8. In-memory analytics
The use of in-memory databases to speed up analytic processing is increasingly popular and highly beneficial in the right setting, says Beyer. In fact, many businesses are already leveraging hybrid transaction/analytical processing (HTAP) — allowing transactions and analytic processing to reside in the same in-memory database.
But there’s a lot of hype around HTAP, and businesses have been overusing it, Beyer says. For systems where the user needs to see the same data in the same way many times during the day — and there’s no significant change in the data — in-memory is a waste of money.

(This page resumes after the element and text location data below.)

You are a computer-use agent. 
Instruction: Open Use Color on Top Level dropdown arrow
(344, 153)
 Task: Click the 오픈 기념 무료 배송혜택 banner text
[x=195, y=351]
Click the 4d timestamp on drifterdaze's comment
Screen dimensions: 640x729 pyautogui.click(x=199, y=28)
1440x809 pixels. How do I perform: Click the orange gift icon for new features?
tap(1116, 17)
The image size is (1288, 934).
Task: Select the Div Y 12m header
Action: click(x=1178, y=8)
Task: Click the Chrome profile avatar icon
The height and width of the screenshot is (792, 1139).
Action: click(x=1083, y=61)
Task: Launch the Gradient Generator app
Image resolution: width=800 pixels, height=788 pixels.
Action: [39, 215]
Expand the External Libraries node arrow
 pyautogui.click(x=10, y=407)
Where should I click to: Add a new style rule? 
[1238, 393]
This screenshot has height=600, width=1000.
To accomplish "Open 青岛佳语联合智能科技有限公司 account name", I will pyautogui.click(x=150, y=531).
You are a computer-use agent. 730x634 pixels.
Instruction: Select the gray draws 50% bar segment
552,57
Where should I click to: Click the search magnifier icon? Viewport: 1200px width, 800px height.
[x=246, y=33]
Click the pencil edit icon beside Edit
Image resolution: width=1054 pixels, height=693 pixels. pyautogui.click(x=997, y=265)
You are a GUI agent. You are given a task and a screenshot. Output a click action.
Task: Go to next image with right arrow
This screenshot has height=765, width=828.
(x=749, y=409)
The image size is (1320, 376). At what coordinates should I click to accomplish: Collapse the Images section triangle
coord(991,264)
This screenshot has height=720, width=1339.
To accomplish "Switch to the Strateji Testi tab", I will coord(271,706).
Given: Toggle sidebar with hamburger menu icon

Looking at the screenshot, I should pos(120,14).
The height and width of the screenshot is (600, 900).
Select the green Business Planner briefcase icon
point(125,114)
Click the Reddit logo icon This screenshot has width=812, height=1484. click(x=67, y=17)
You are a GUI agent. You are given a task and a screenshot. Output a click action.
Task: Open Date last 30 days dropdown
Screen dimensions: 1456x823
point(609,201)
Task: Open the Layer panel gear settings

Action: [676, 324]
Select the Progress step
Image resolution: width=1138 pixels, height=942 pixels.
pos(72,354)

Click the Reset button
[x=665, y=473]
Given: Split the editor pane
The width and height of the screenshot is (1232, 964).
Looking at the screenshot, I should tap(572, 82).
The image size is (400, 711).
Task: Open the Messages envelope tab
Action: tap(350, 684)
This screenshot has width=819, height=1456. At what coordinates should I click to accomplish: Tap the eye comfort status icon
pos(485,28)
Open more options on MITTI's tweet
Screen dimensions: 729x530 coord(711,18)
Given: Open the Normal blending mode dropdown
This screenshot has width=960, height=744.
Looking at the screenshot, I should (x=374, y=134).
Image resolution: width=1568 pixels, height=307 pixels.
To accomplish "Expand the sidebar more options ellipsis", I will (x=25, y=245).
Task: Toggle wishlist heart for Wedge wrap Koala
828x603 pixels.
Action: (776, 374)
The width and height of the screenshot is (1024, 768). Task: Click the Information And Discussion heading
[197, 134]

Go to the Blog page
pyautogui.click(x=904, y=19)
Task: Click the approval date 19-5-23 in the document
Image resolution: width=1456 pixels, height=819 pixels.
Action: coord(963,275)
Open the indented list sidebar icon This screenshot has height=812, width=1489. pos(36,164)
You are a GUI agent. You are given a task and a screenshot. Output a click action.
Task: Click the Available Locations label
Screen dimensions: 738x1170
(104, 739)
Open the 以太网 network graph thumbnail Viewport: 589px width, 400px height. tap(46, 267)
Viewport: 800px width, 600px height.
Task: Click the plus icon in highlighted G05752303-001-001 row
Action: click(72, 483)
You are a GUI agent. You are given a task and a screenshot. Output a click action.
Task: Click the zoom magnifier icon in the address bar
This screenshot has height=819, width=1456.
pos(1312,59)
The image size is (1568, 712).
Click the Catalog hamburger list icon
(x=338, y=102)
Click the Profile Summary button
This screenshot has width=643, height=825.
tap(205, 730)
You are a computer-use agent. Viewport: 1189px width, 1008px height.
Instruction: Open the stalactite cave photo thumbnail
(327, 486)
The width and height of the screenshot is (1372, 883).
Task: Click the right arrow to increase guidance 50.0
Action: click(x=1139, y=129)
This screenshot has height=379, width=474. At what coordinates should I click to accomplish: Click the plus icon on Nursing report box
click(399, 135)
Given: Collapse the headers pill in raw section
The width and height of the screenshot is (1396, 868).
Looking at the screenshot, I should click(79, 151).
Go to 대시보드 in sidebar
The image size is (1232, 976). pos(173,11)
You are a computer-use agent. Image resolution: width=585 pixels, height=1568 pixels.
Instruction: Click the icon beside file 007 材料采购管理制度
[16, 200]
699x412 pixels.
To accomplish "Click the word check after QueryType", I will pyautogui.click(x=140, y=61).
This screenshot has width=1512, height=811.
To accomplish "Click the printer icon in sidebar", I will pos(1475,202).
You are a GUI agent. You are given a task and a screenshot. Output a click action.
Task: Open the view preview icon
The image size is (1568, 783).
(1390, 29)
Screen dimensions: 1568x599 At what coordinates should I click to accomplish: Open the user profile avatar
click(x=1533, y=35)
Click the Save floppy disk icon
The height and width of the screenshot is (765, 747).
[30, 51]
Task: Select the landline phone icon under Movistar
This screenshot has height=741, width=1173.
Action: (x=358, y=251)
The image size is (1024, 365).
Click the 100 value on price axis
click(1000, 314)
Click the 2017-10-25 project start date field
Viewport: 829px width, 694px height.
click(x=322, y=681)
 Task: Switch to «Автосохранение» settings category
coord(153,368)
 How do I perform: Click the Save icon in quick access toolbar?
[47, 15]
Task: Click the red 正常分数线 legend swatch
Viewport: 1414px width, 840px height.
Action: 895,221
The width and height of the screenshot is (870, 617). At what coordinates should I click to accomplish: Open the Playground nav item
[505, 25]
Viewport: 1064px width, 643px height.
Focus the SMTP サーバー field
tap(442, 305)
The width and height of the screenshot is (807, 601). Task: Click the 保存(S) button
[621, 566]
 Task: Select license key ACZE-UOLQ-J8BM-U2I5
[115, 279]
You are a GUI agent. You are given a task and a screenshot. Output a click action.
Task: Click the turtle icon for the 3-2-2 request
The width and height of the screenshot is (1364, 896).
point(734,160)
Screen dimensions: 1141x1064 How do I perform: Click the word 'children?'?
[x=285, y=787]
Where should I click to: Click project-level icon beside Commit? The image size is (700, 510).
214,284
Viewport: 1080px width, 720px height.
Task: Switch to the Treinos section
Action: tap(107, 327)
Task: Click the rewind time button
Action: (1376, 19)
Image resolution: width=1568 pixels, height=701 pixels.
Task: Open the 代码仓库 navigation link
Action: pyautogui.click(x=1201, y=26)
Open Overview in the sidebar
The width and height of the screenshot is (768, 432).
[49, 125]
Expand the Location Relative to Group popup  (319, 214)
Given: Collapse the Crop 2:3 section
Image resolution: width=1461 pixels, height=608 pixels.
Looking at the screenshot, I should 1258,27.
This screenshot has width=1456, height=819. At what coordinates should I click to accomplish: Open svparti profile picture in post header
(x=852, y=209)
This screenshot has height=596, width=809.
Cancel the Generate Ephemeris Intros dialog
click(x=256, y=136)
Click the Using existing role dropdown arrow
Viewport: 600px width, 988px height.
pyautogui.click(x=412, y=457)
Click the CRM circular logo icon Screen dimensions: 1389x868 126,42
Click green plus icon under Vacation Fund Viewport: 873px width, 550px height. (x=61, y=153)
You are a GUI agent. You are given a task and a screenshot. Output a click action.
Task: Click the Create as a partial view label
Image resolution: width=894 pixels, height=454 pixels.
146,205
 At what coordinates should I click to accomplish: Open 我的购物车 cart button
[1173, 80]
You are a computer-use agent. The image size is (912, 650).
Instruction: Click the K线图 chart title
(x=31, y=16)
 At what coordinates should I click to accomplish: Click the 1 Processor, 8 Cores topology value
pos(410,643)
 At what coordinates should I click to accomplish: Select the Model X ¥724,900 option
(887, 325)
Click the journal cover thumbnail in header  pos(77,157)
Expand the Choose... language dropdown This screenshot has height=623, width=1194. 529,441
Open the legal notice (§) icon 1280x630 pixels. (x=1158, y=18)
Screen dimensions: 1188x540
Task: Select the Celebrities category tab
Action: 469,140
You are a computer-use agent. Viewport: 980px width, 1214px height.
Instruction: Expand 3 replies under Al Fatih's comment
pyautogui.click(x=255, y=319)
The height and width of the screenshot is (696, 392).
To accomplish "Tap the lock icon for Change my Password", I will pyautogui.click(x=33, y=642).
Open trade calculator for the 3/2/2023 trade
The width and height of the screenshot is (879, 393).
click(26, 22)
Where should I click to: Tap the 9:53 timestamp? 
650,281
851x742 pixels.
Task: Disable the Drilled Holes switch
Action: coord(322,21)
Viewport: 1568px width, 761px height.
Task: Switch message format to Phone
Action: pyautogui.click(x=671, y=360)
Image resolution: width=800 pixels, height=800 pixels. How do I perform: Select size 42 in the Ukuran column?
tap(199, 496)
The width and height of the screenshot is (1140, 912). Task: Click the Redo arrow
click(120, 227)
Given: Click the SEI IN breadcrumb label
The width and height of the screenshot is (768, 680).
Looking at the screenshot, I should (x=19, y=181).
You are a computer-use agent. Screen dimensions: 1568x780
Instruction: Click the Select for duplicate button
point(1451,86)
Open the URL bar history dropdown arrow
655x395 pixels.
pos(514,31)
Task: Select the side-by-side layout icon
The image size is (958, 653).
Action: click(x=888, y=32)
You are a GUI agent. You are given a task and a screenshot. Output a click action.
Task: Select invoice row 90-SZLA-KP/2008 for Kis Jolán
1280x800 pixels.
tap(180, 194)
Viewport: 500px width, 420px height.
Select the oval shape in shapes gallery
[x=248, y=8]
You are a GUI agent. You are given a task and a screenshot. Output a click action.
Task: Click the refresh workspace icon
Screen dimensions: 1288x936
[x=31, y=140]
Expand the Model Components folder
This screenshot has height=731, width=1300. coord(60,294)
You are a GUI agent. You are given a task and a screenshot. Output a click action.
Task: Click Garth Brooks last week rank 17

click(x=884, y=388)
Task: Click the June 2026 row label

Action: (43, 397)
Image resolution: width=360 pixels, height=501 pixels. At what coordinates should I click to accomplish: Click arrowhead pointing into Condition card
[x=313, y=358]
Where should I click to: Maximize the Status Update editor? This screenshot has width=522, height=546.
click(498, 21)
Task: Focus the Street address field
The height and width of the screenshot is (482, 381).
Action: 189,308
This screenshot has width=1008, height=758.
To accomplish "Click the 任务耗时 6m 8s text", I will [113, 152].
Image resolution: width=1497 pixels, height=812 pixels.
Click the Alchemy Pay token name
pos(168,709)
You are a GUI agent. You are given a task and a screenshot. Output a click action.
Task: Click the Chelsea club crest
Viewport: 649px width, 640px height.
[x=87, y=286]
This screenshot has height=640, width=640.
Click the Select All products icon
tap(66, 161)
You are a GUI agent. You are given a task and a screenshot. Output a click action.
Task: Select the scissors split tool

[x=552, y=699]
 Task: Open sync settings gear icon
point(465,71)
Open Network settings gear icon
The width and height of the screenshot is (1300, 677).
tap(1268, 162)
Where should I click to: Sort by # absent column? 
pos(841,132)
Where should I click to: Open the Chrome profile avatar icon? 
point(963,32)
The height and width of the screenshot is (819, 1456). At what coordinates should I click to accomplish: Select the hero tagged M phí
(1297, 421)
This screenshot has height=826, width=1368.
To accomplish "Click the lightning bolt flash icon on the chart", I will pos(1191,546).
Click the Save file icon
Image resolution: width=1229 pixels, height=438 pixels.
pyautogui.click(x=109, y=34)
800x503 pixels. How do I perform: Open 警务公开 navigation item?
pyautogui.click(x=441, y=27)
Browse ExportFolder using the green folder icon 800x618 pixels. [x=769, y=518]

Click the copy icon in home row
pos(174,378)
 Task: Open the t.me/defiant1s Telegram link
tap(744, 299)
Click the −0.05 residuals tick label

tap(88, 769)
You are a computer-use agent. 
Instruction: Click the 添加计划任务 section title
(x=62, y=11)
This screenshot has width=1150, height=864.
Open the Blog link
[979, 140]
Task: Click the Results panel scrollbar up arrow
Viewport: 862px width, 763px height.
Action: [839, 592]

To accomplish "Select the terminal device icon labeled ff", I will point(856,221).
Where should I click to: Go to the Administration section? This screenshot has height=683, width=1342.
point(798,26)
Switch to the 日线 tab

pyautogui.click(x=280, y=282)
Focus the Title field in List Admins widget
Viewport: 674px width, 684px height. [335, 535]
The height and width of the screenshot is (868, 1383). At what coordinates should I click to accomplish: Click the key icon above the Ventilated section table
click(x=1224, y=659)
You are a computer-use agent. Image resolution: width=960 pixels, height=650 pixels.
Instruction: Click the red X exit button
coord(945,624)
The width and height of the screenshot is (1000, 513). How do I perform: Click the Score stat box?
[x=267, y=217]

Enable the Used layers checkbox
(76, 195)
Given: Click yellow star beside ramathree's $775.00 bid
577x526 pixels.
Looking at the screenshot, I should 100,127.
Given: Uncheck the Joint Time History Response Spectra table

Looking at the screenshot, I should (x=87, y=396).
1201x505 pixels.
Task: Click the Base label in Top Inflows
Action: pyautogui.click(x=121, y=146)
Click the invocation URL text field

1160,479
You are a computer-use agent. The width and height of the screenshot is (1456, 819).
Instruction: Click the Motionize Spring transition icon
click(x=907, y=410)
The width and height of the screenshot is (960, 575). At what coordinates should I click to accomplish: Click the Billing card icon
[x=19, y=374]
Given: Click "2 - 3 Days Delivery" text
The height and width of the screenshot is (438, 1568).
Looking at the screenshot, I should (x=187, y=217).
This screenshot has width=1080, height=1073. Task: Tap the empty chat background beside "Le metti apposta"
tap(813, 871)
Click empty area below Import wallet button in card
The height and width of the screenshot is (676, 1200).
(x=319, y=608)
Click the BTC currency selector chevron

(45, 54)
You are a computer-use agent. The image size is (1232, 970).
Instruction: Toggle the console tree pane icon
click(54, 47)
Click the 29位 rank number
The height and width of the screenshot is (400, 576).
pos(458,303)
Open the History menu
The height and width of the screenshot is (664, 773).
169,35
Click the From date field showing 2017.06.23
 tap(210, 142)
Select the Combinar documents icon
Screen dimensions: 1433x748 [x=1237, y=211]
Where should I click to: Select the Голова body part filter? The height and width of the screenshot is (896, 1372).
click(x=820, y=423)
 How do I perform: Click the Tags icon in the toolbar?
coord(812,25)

And while you can perform analytics faster with HTAP, all of the transactions must reside within the same database. The problem, says Beyer, is that most analytics efforts today are about putting transactions from many different systems together.
“Just putting it all on one database goes back to this disproven belief that if you want to use HTAP for all of your analytics, it requires all of your transactions to be in one place,” he says. “You still have to integrate diverse data.”
Moreover, bringing in an in-memory database means there’s another product to manage, secure, and figure out how to integrate and scale.
For Intuit, the use of Spark has taken away some of the urge to embrace in-memory databases.
“If we can solve 70% of our use cases with Spark infrastructure and an in-memory system could solve 100%, we’ll go with the 70% in our analytic cloud,” Loconzolo says. “So we will prototype, see if it’s ready and pause on in-memory systems internally right now.”
Staying one step ahead
With so many emerging trends around big data and analytics, IT organizations need to create conditions that will allow analysts and data scientists to experiment.
“You need a way to evaluate, prototype and eventually integrate some of these technologies into the business,” says Curran.
“IT managers and implementers cannot use lack of maturity as an excuse to halt experimentation,” says Beyer.
Initially, only a few people — the most skilled analysts and data scientists — need to experiment. Then those advanced users and IT should jointly determine when to deliver new resources to the rest of the organization. And IT shouldn’t necessarily rein in analysts who want to move ahead full-throttle. Rather, Beyer says, IT needs to work with analysts to “put a variable-speed throttle on these new high-powered tools.”